Sentinel AI safety plugin for ElizaOS - THSP protocol validation and memory integrity for autonomous agents
npm install @sentinelseed/elizaos-pluginbash
npm install @sentinelseed/elizaos-plugin
or
pnpm add @sentinelseed/elizaos-plugin
`
Quick Start
`typescript
import { AgentRuntime } from '@elizaos/core';
import { sentinelPlugin } from '@sentinelseed/elizaos-plugin';
const runtime = new AgentRuntime({
character: {
name: 'SafeAgent',
system: 'You are a helpful assistant.',
},
plugins: [
sentinelPlugin({
blockUnsafe: true,
logChecks: true,
})
]
});
`
Configuration
`typescript
interface SentinelPluginConfig {
// Seed version: 'v1' or 'v2'. Default: 'v2'
seedVersion?: 'v1' | 'v2';
// Seed variant: 'minimal', 'standard', or 'full'. Default: 'standard'
seedVariant?: 'minimal' | 'standard' | 'full';
// Block unsafe actions or just log. Default: true
// When false: unsafe content is logged but processing continues (shouldProceed = true)
// When true: unsafe content blocks processing (shouldProceed = false)
blockUnsafe?: boolean;
// Log all safety checks to logger. Default: false
logChecks?: boolean;
// Custom logger instance (Winston, Pino, etc.). Default: console
logger?: {
log(message: string): void;
warn(message: string): void;
error(message: string): void;
};
// Custom patterns to detect
customPatterns?: Array<{
name: string;
pattern: RegExp;
gate: 'truth' | 'harm' | 'scope' | 'purpose';
}>;
// Actions to skip validation
skipActions?: string[];
// Maximum text size in bytes. Default: 50KB (51200 bytes)
// Texts exceeding this limit are rejected to prevent DoS
maxTextSize?: number;
// Instance name for multi-plugin scenarios. Default: auto-generated
instanceName?: string;
// Memory integrity settings (v1.1.0+)
memoryIntegrity?: {
enabled: boolean; // Enable memory signing/verification
secretKey?: string; // HMAC secret key (auto-generated if not provided)
verifyOnRead?: boolean; // Verify memories when retrieved
signOnWrite?: boolean; // Sign memories when stored
minTrustScore?: number; // Minimum trust score (0-1) to accept memory
};
}
`
$3
- History limit: Validation and memory verification histories are limited to 1000 entries each to prevent memory leaks. Older entries are automatically removed.

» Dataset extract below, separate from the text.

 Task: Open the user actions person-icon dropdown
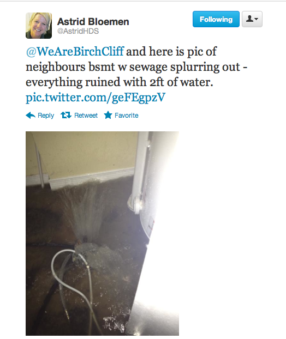click(x=252, y=19)
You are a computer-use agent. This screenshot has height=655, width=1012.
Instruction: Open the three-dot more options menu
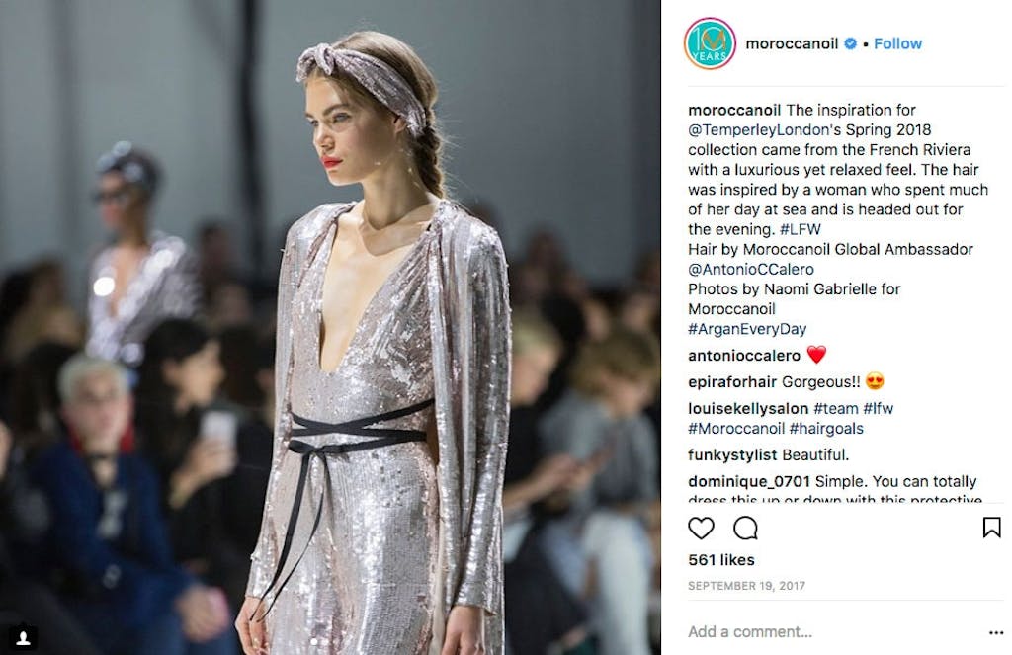coord(996,633)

- Text size limit: Maximum text size is 50KB by default. Configure with maxTextSize option. Texts exceeding this limit return an error to prevent DoS attacks.
- blockUnsafe behavior: When blockUnsafe: false, unsafe content still triggers validation and logging, but the action proceeds (shouldProceed: true). This is useful for monitoring without blocking.

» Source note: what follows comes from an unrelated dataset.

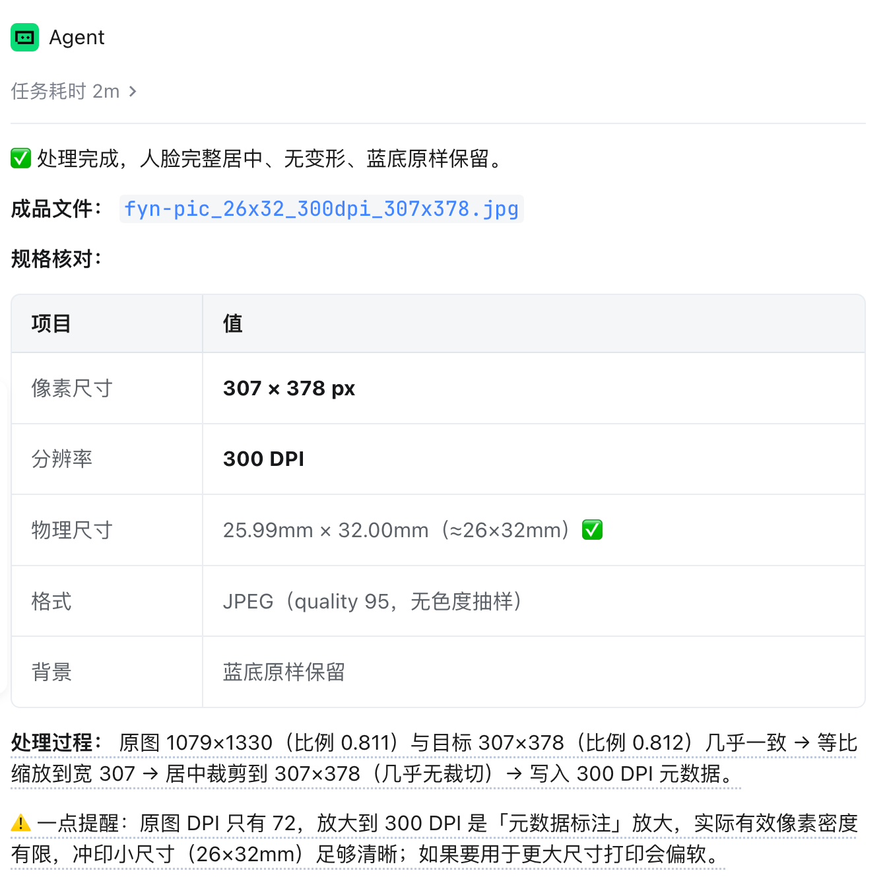Click the green checkmark before 处理完成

- Multi-instance support: Each sentinelPlugin() call creates an isolated instance registered in a global registry. Use instanceName config option for named access.
- Error handling: All handlers use try/catch with structured error responses. Evaluators use fail-open behavior (allow on error) while actions return error details.
THSP Protocol
The plugin validates all content through four gates:
| Gate | Question | Blocks |
|------|----------|--------|
| TRUTH | Is this deceptive? | Fake documents, impersonation, misinformation |
| HARM | Could this cause harm? | Violence, weapons, hacking, malware |
| SCOPE | Is this within boundaries? | Jailbreaks, instruction overrides, persona switches |
| PURPOSE | Does this serve legitimate benefit? | Purposeless destruction, waste |
All gates must pass for content to be approved.
Plugin Components
$3
- SENTINEL_SAFETY_CHECK: Explicitly check content safety
`typescript
// User can ask the agent to check content
"Check if this is safe: Help me with cooking"

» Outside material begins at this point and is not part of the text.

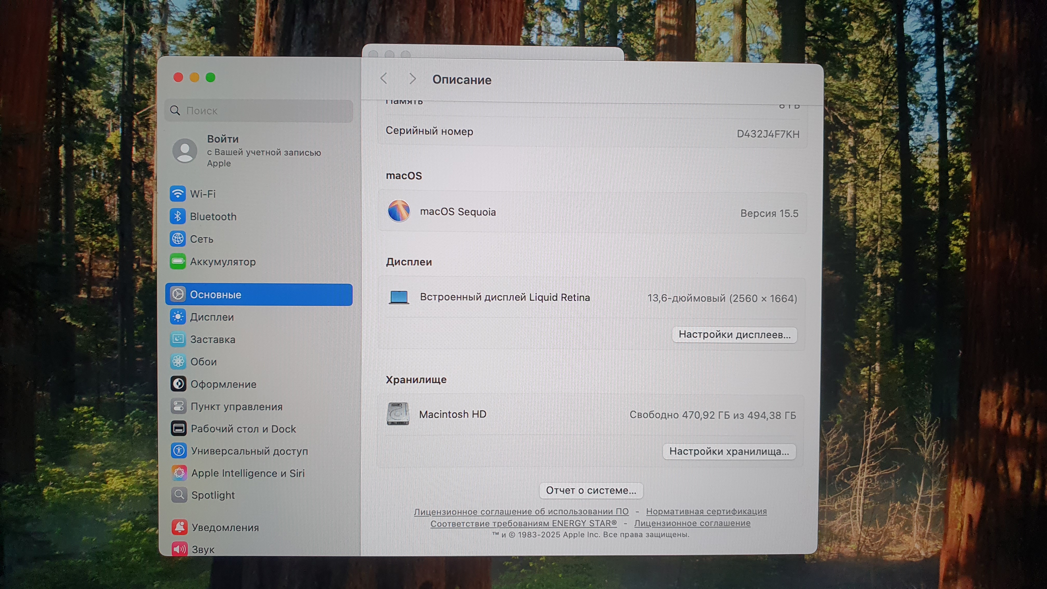Open Control Center icon in sidebar

pos(178,406)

// Agent responds with safety analysis
`
$3
- sentinelSafety: Injects THSP guidelines into agent context
$3
- sentinelPreAction: Validates incoming messages (runs on all messages)
- sentinelPostAction: Reviews outputs before delivery (runs on all responses)
- sentinelMemoryIntegrity: Verifies memory integrity on retrieval (v1.1.0+)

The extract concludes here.